ATI LPN
ATI Maternal Newborn
1. A caregiver is being taught about bottle feeding a newborn. Which of the following statements by the caregiver indicates a need for further instruction?
- A. I will keep the baby's head elevated while feeding.
- B. I will allow the baby to burp several times during each feeding.
- C. I will tilt the bottle to prevent air from entering as the baby sucks.
- D. My baby will have soft, formed yellow stools.
Correct answer: C
Rationale: Tilting the bottle to prevent air from entering as the baby sucks can lead to the baby swallowing air, causing discomfort and potential issues like colic or gas. The correct way to bottle-feed a newborn is by ensuring that the nipple is always filled with milk to avoid air intake, which can lead to problems. Keeping the baby's head elevated while feeding helps prevent choking, allowing the baby to burp several times during each feeding helps release swallowed air, and soft, formed yellow stools indicate a healthy digestion process in newborns.
2. During a teaching session with a client in labor, a nurse is explaining episiotomy. Which of the following information should the nurse include?

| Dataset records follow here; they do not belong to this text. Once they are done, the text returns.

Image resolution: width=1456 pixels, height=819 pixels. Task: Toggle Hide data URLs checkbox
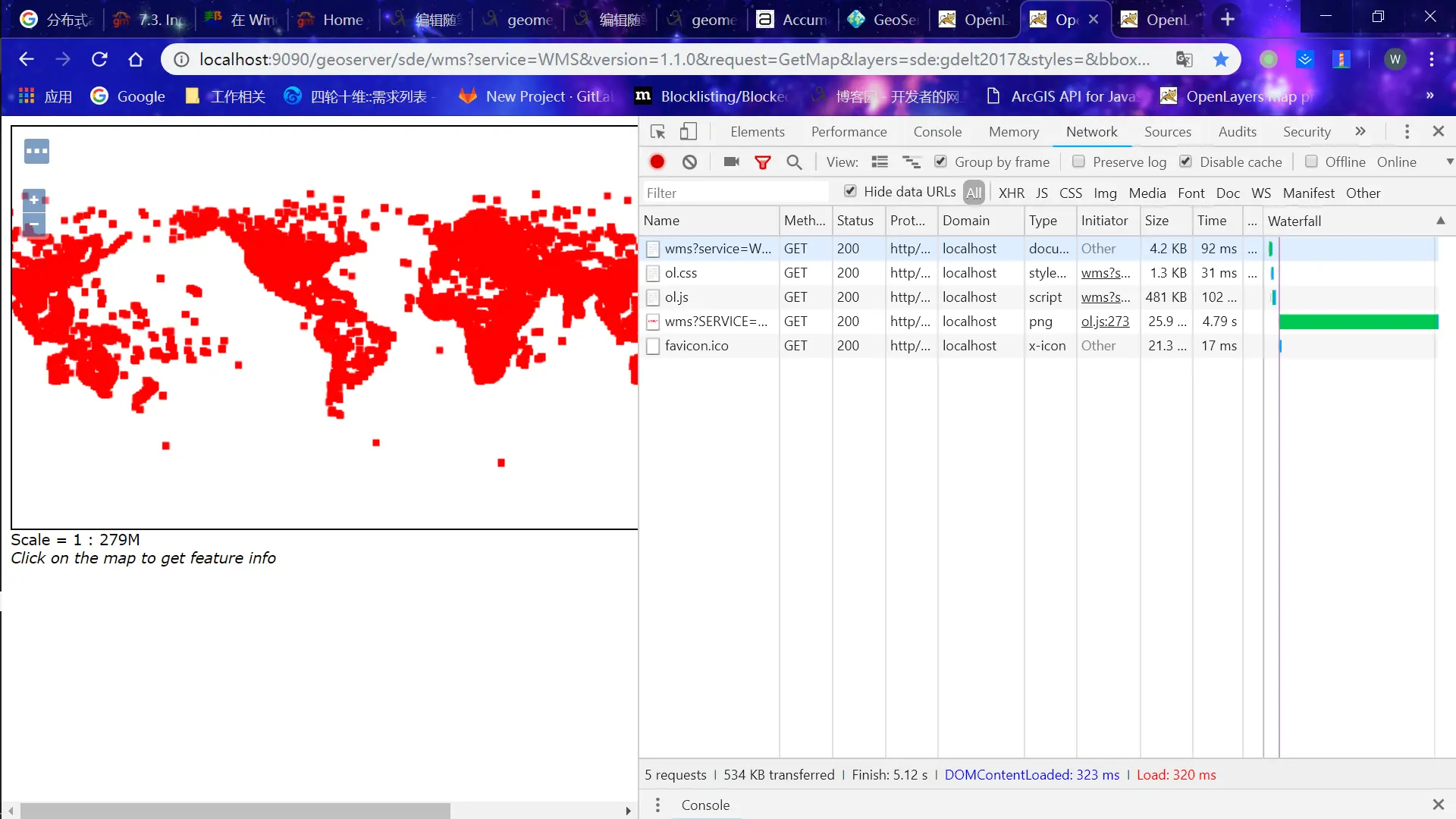click(851, 191)
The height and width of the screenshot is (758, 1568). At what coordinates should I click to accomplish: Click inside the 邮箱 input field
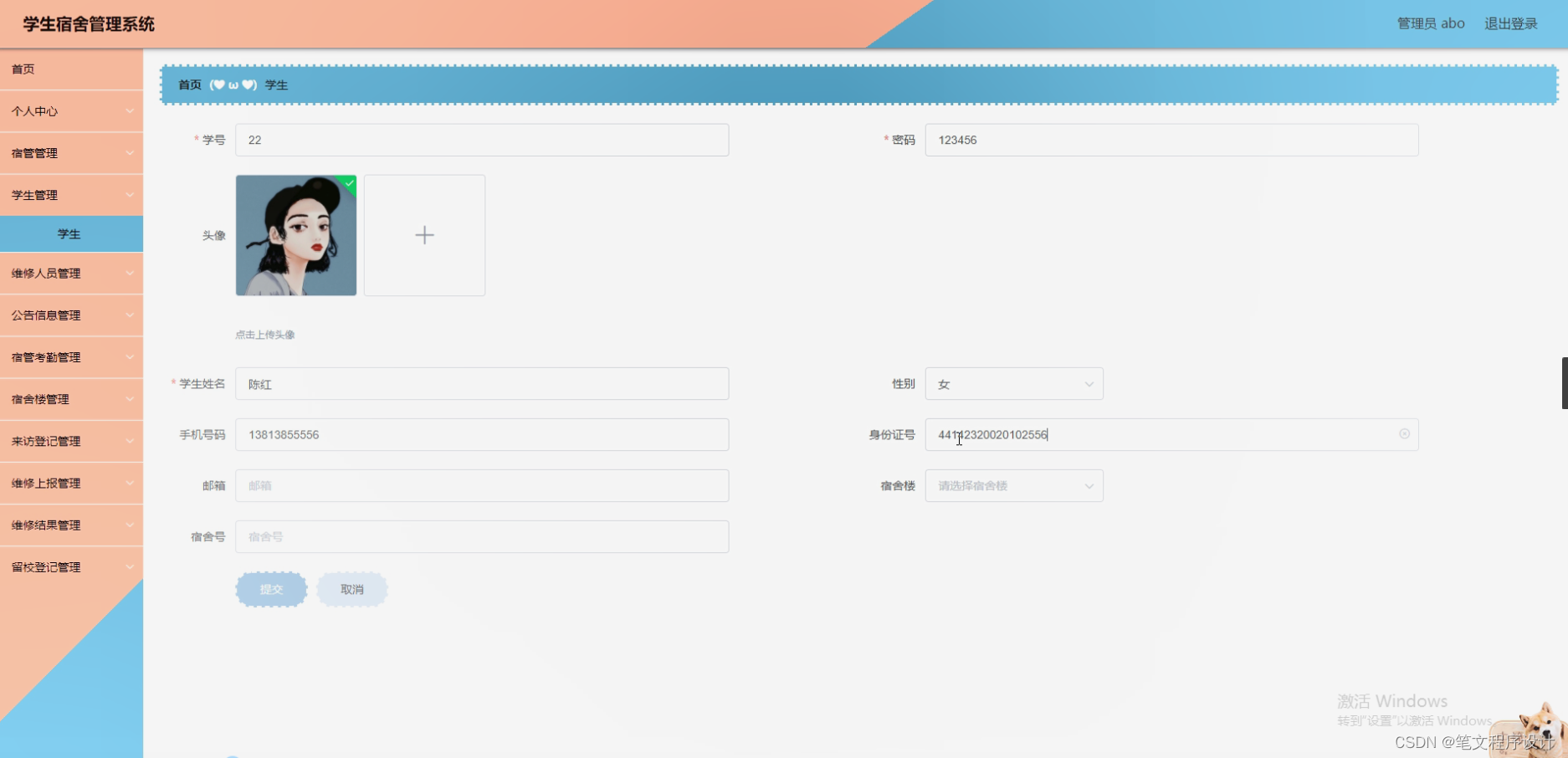[x=481, y=485]
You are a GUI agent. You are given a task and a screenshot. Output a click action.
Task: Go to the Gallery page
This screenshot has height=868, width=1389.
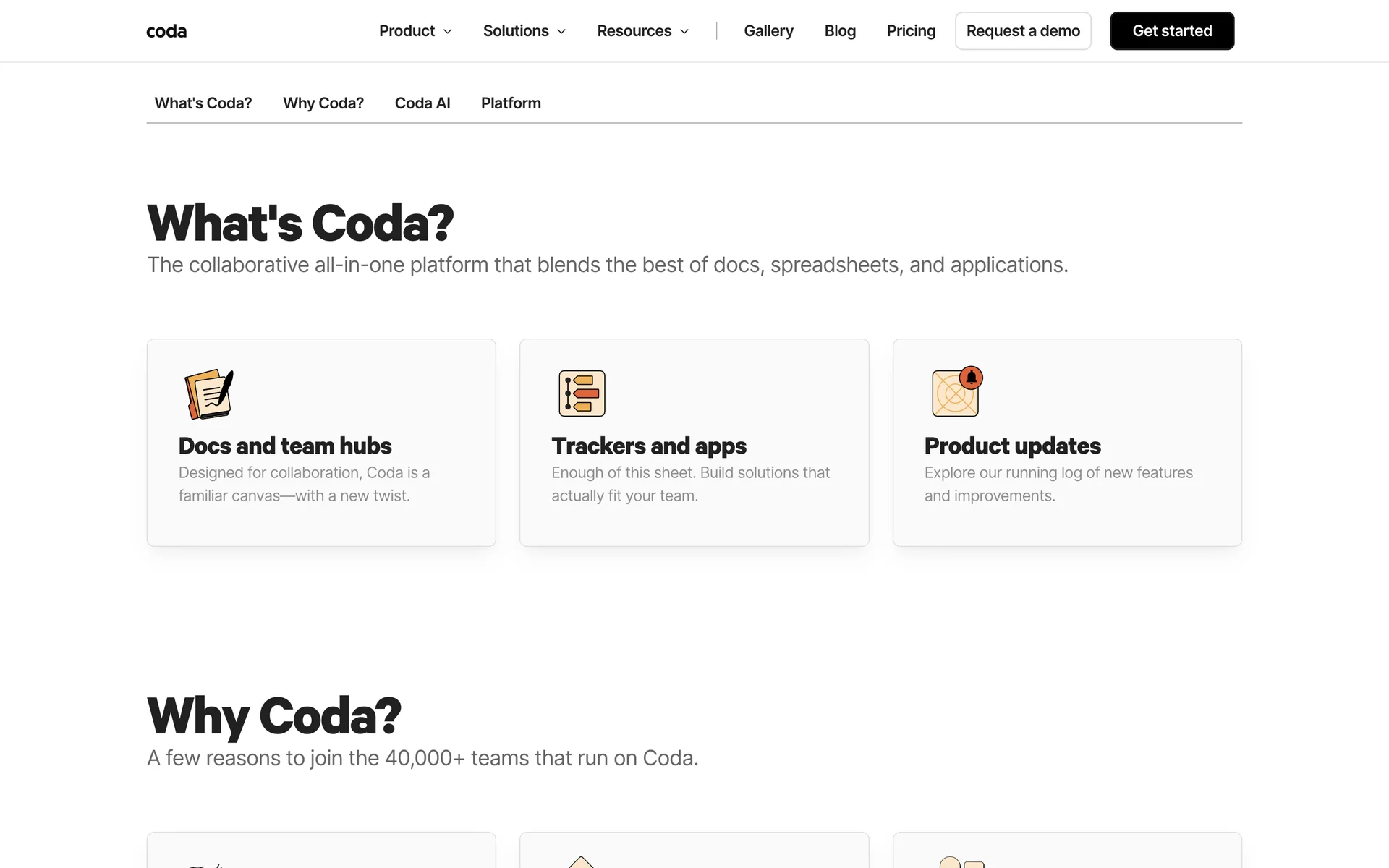[768, 31]
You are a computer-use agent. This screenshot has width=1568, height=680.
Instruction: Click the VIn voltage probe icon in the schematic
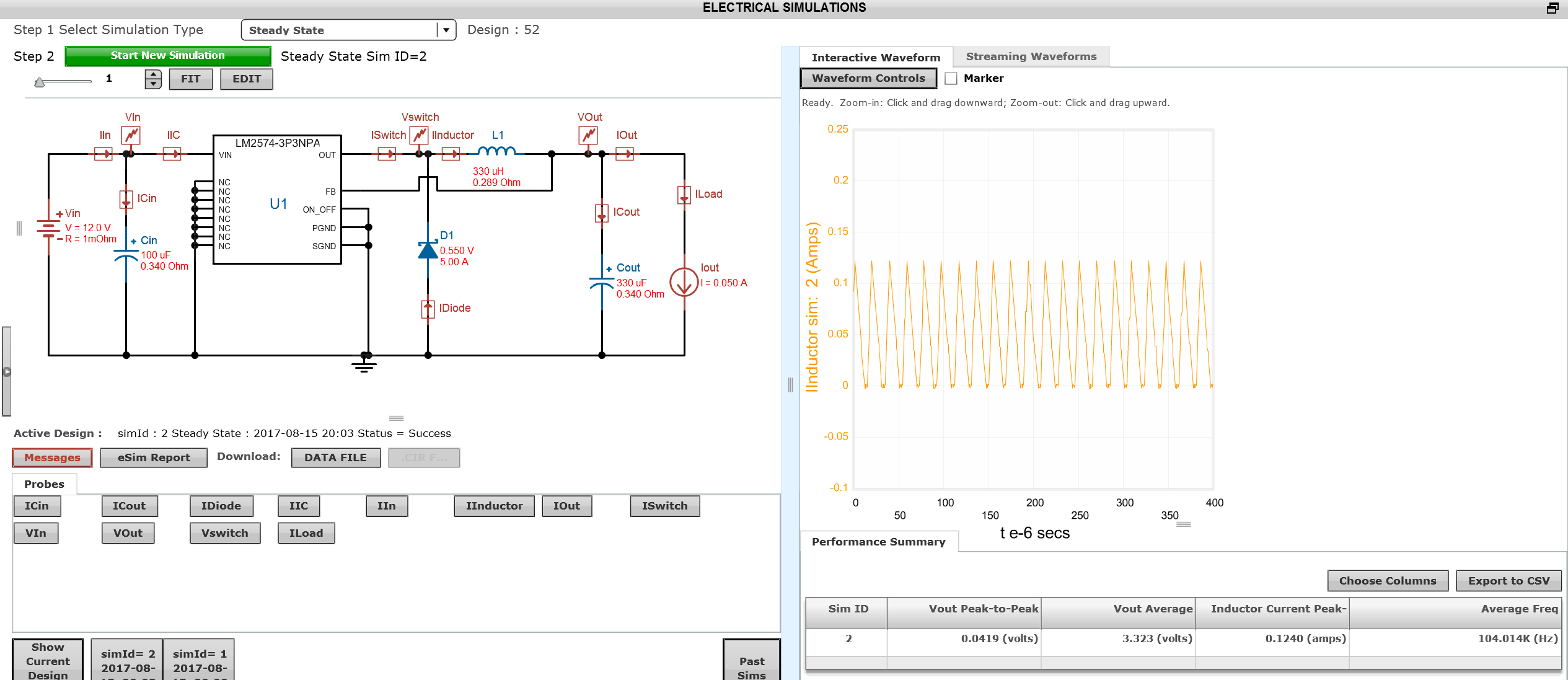click(x=131, y=135)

- A. An episiotomy is a perineal incision made by the provider to facilitate delivery of the fetus
- B. A fourth-degree episiotomy extends into the rectal area and is not recommended
- C. An episiotomy is an incision made by the provider to facilitate delivery of the fetus
- D. A mediolateral episiotomy is preferred over a median episiotomy for most deliveries
Correct answer: C
Rationale: The correct answer is C because an episiotomy is an intentional incision made by the healthcare provider to widen the vaginal opening during delivery. This procedure is performed to facilitate the birth of the baby and prevent uncontrolled tearing of the perineum. It is important for the nurse to educate the client on the purpose and implications of episiotomy to ensure informed decision-making and proper postpartum care. Choice A is incorrect because an episiotomy is not a perineal tear but a deliberate incision. Choice B is incorrect because a fourth-degree episiotomy extending into the rectal area is not a standard practice and can lead to complications. Choice D is incorrect because a mediolateral episiotomy is not universally considered easier to repair than a median episiotomy; the choice of incision type depends on the healthcare provider's preference and clinical situation.
3. When assessing newborn reflexes, what action should be taken to elicit the Moro reflex?
- A. Perform a sharp hand clap near the infant.
- B. Hold the newborn vertically allowing one foot to touch the table surface.
- C. Place a finger at the base of the newborn's toes.
- D. Turn the newborn's head quickly to one side.
Correct answer: A
Rationale: The correct answer is A: Perform a sharp hand clap near the infant. The Moro reflex, also known as the startle reflex, is elicited by a sudden stimuli such as a sharp hand clap near the infant. This reflex is characterized by the infant's arms extending and then flexing with a distinctive 'startle' motion. It is a normal and expected reflex in newborns, typically disappearing by 3-6 months of age. Choices B, C, and D are incorrect because they do not elicit the Moro reflex; holding the newborn vertically (choice B) or placing a finger at the base of the newborn's toes (choice C) are associated with other reflexes, while turning the newborn's head quickly to one side (choice D) is related to the tonic neck reflex.
4. A nurse is caring for a client who is at 40 weeks of gestation and is in early labor. The client has a platelet count of 75,000/mm3 and is requesting pain relief. Which of the following treatment modalities should the nurse anticipate?
- A. Epidural analgesia
- B. Naloxone hydrochloride
- C. Attention-focusing
- D. Pudendal nerve block
Correct answer: C
Rationale: Attention-focusing and distraction techniques are types of nonpharmacological care that are effective in relieving labor pain.
5. A nurse is caring for several clients. The nurse should recognize that it is safe to administer tocolytic therapy to which of the following clients?
- A. A client who is experiencing fetal death at 32 weeks of gestation
- B. A client who is experiencing preterm labor at 26 weeks of gestation
- C. A client who is experiencing Braxton-Hicks contractions at 36 weeks of gestation
- D. A client who has a post-term pregnancy at 42 weeks of gestation
Correct answer: B
Rationale: Tocolytic therapy is used to suppress premature labor. It is appropriate to administer it to a client experiencing preterm labor at 26 weeks of gestation to help delay delivery and improve neonatal outcomes. Administering tocolytic therapy to a client experiencing fetal death, Braxton-Hicks contractions, or post-term pregnancy is not indicated and may not be safe or effective in these situations. Fetal death at 32 weeks indicates a non-viable pregnancy, Braxton-Hicks contractions are normal and not indicative of preterm labor, and post-term pregnancy at 42 weeks does not require tocolytic therapy.